Whatever genre, my interest is to be out with the camera looking and finding and bringing this to the book form as sequence. It might be a sustained lengthy narrative or something more pared-down, capturing an essence. Leaves Passing (2015), captures that moment of leaves floating down the dark river in beautiful constellations. This is not just about photographs: the landscape format of the book gives breadth and ease to this flow. The white borders enhance the movement and the black cover edge reinforces the sombre title announcing something passing. Insects and Grasses (2018) on the other hand highlights the verticality of the grasses. The grasses zip the white of the page and play with its fore edge: the slim green margin of the cover emphasising and playing with the vertical stalks. In the central spread the thread of the stitched book mimics the antennae of the may fly). To achieve this clarity of expression, I went out into the eld with camera and this book concept to see what I would find. I placed an A4 sheet of white paper behind each stalk and insect: the sheet in effect a set backdrop. I work with camera and think book. This book was produced by Indigo printers in New York to coincide with my exhibition of Weproductions in 2018 at Printed Matter, Inc.
AH. You have had two major exhibitions recently?
HD. Yes. The exhibition at Printed Matter was an in depth survey of Weproductions Books from 1972 – 2018. It included a lot of archival material to show process as well as the books made over the four decades, and was devised like a large layout. Printed Matter was established in 1976 and I have had a relationship with this bookshop and organisation since that time. In the second exhibition, Flow Across the Page at the Fruitmarket Gallery in Edinburgh, one aspect of the New York show was taken up by Elizabeth McLean and Iain Morrison, following a proposal by Beth Williamson. The display spanned, in four tiers, the full length of the top gallery end wall, in order to emphasise the musical phrasing and metering of these books. I was happy with both exhibitions and very pleased to be able to exhibit my work to the public in this way.

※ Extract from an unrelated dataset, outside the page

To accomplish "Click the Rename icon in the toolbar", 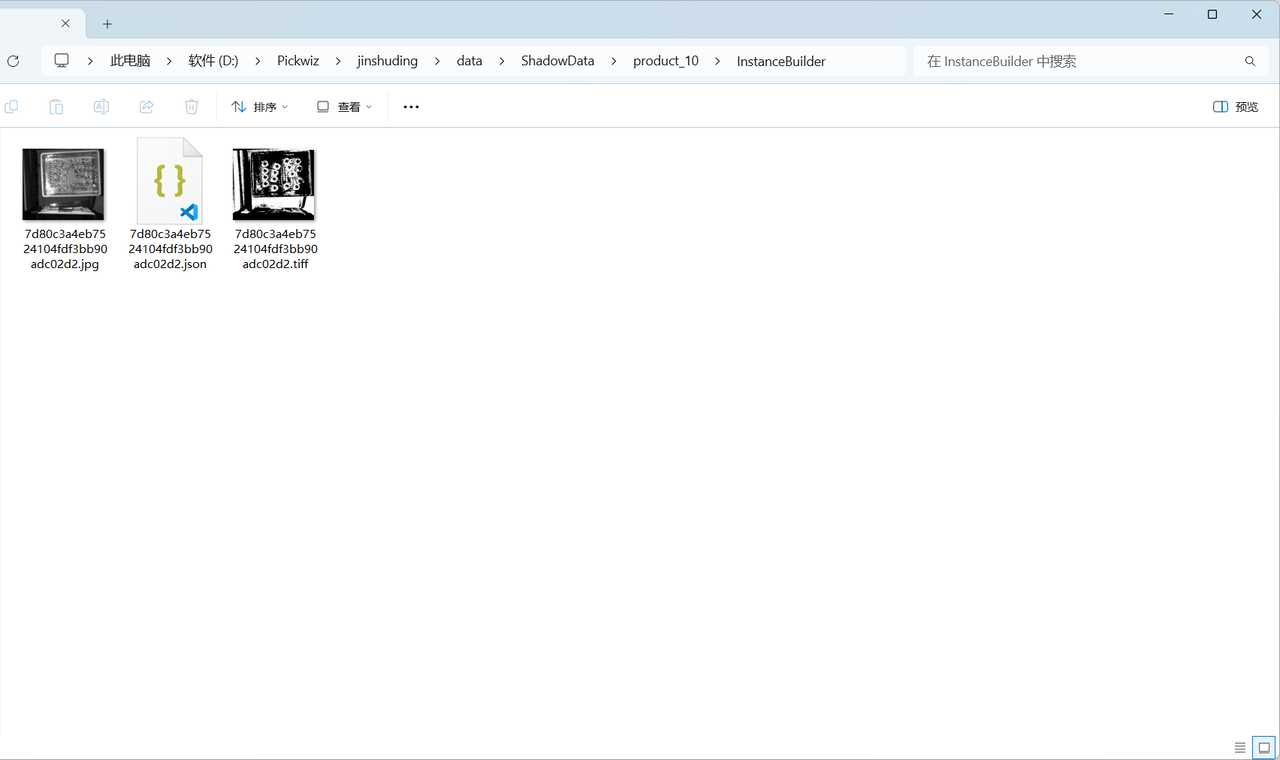I will [101, 107].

Right: Helen Douglas giving a talk is at Printed Matter Inc. Weproductions 1972 -2018
Of course the book is its own exhibition space and from the 1970s onwards, that has been part of its appeal. However an actual exhibition gives another focus to the book and my work as an artist. There is a lack of parity for an artist book with other artworks within museums and galleries. That is what is so wonderful about the Roland Penrose and Gabrielle Keiller collections with their prominent display of books as part of collections within the National Gallery of Scotland’s SGMA 2. However this is rare. My books are in many museum library collections but they are not usually accessioned as artworks, which I have always conceived them to be. When however they were exhibited in MOMA’s Eye on Europe: Prints, Books and Multiples 1960 to Now (2006), and acquired by their print department they were given this status. As a result I was made a life member of the museum, giving affirmation of my work in book. I’m sure photographers have in the past had something of this same experience. With the printed book and photography such an integral part of 20th and 21st century artistic movements and visual thinking, things will change and indeed, are changing.